Coup de folie encore !
Mais pourquoi cet acharnement à vouloir que tous les enfants aient accès à la lecture ? Règlement de comptes personnel ? Altruisme volontaire ou ego démesuré ? Un manque, un désir, une absence, assurément, à combler d’urgence par livres interposés. Et des livres, il faut en avaler, encore et encore car c’est la dernière richesse qui reste à l’humain pour lui faire supporter l’indicible médiocrité de l’humanité, j’allais écrire sa cruauté.
Zo a ce privilège de penser en serbe, de parler français et d’écrire dans les deux.

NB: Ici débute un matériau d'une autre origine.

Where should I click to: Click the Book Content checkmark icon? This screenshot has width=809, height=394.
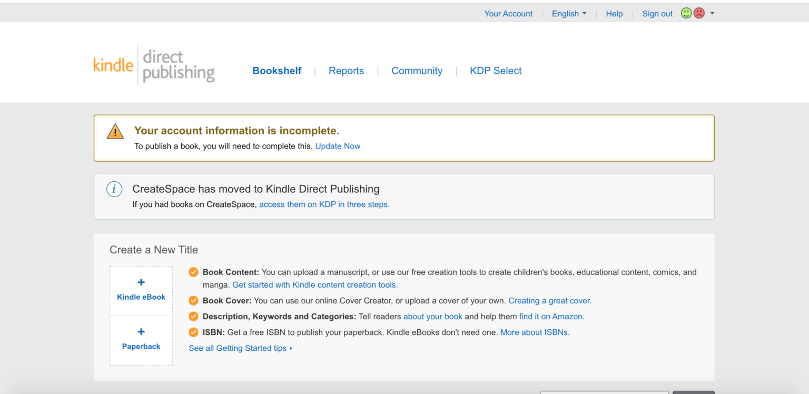[x=194, y=272]
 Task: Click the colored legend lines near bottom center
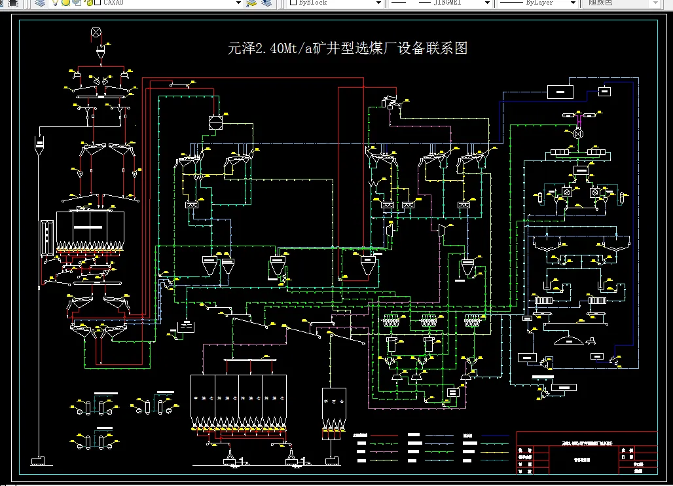pyautogui.click(x=426, y=443)
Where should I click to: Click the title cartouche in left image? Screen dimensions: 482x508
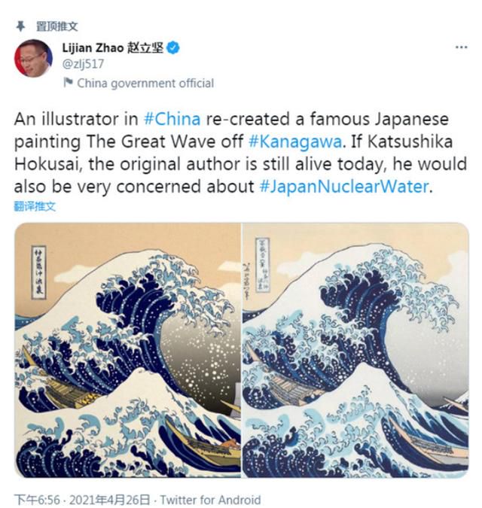coord(38,272)
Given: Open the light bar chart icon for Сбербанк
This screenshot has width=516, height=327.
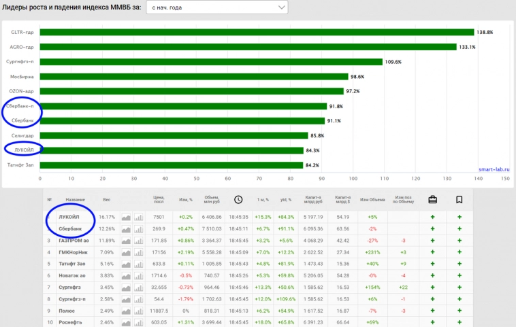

Moi, je me bats contre l’invasion de l’anglais. « Rétrograde ! » me renvoient les mauvais coucheurs, « il faut une langue unique pour le monde uni. » Ah vraiment ? Je réponds : qui est rétrograde alors que j’apprends deux, cinq, dix langues, du russe au breton, du brésilien au suédois pour accroitre mon vocabulaire et la diversité de ma pensée. Il me manque le serbe. J’enrage parce que je ne me suis pas encore procuré la méthode Assimil serbe. Encore un livre ! La pensée unique est mort de l’âme, l’abandon de l’identité conduit au nivellement par le bas, l’extension de la connaissance passe par la maitrise du savoir, le savoir passe par le livre, et le livre survit à tout. Le livre, c’est l’intimité et la liberté retrouvées.
Voilà pourquoi je soutiens la folle invention de Zo.